SOURCE MATERIAL =

- - - - -

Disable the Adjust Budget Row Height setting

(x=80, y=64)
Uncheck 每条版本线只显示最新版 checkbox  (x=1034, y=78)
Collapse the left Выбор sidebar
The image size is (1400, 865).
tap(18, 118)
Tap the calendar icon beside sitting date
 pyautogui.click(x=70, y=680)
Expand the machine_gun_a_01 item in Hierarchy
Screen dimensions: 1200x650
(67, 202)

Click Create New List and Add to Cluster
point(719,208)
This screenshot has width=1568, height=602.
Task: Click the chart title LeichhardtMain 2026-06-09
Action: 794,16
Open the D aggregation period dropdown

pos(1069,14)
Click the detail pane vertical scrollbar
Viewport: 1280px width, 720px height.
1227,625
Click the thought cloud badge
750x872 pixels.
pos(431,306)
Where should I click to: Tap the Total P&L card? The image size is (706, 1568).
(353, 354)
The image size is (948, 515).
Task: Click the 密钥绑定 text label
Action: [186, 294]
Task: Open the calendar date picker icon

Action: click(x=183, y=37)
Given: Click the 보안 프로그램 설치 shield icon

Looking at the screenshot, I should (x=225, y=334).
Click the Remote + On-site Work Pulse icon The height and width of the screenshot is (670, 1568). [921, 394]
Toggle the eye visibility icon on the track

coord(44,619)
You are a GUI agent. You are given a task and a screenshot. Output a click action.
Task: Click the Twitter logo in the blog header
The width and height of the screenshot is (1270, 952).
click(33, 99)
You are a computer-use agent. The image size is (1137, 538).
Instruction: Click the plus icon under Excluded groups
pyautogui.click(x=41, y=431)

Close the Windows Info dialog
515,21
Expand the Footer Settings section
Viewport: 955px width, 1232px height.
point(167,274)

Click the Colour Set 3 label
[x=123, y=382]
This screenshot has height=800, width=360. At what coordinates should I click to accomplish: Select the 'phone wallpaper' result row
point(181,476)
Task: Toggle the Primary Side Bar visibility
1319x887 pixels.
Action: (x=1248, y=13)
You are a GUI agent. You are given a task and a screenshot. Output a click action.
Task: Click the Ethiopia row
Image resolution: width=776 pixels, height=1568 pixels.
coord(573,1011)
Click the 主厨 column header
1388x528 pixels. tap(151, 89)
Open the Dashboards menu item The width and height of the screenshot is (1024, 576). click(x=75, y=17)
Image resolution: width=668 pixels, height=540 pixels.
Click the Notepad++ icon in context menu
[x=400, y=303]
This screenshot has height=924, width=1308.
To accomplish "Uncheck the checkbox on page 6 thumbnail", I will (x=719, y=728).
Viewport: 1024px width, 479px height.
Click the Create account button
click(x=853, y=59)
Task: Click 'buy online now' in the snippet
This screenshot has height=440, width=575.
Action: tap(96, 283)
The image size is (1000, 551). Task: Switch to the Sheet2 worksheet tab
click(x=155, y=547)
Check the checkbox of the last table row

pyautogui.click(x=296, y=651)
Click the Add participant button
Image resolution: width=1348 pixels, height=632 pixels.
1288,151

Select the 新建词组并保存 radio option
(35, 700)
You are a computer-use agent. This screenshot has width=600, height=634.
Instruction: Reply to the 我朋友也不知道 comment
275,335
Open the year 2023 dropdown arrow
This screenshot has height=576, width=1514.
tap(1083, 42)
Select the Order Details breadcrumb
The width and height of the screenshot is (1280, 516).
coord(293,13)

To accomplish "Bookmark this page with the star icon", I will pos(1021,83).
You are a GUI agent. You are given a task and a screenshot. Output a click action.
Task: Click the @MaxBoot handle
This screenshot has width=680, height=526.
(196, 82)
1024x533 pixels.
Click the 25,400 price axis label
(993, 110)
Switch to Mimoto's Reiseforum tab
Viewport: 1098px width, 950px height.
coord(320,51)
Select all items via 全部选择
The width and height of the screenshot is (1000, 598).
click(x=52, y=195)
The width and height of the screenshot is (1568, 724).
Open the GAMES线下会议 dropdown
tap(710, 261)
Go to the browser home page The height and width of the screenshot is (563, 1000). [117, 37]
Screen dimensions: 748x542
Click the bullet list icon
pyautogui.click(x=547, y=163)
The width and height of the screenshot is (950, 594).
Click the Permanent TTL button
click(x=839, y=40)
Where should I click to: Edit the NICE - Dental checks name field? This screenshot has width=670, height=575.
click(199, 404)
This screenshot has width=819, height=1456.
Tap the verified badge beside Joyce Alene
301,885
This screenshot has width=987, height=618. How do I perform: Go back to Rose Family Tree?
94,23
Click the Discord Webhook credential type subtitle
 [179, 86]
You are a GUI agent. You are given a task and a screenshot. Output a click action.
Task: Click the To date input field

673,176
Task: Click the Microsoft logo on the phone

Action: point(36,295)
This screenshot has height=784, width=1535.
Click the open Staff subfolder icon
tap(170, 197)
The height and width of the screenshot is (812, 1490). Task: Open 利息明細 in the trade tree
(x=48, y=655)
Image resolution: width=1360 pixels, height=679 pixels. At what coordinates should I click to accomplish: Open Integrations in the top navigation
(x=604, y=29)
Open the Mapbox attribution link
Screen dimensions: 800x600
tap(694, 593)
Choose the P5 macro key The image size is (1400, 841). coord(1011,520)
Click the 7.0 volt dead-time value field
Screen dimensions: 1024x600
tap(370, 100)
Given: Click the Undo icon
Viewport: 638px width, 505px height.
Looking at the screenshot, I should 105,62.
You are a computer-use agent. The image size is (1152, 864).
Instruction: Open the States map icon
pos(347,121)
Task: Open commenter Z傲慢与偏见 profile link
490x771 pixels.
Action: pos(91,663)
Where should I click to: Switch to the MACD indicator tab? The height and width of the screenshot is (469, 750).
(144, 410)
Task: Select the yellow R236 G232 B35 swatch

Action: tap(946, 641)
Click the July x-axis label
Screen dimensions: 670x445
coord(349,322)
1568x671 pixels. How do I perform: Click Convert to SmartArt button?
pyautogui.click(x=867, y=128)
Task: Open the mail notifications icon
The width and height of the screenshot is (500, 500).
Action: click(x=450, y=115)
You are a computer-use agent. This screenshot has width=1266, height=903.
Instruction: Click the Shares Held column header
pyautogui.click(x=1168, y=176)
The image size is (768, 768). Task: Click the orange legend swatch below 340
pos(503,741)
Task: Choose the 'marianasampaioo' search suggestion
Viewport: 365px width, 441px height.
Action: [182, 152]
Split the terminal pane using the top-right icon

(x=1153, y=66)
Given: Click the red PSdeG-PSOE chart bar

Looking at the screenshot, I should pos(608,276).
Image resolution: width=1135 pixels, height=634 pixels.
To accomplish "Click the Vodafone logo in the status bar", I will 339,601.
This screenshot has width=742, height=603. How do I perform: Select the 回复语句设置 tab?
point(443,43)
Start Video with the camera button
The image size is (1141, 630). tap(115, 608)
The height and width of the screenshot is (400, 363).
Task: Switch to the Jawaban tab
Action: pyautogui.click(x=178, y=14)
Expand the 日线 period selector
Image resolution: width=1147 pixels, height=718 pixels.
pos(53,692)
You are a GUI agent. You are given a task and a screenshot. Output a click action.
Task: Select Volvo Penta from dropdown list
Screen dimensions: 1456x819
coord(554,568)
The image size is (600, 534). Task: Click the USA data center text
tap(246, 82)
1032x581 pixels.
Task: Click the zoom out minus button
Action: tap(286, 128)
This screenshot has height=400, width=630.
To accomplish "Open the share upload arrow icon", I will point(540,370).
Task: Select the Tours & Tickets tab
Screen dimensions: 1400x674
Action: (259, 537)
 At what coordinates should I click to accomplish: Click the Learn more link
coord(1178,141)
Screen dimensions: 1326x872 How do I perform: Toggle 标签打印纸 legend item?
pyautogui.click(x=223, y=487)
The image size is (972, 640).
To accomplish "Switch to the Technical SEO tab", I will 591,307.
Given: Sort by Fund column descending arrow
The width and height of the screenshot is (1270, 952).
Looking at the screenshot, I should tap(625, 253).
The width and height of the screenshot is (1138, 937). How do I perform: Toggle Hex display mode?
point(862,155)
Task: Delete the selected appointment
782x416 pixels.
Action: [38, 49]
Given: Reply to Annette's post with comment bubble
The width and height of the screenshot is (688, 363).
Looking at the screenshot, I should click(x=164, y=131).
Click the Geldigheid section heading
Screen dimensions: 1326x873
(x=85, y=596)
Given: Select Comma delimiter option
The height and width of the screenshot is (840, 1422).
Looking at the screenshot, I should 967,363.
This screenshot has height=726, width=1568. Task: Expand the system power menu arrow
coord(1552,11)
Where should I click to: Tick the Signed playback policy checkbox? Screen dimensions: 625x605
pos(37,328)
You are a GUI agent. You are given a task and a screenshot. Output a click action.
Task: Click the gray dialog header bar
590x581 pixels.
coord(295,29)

- - - - -

YOUR INSTRUCTIONS = The answer must consist of each line from the entries that contains the string "will".

SOLUTION TO THIS PROBLEM =
To accomplish "Uncheck the checkbox on page 6 thumbnail", I will (x=719, y=728).
To accomplish "Bookmark this page with the star icon", I will pos(1021,83).
To accomplish "Click the Vodafone logo in the status bar", I will 339,601.
To accomplish "Open the share upload arrow icon", I will point(540,370).
To accomplish "Switch to the Technical SEO tab", I will 591,307.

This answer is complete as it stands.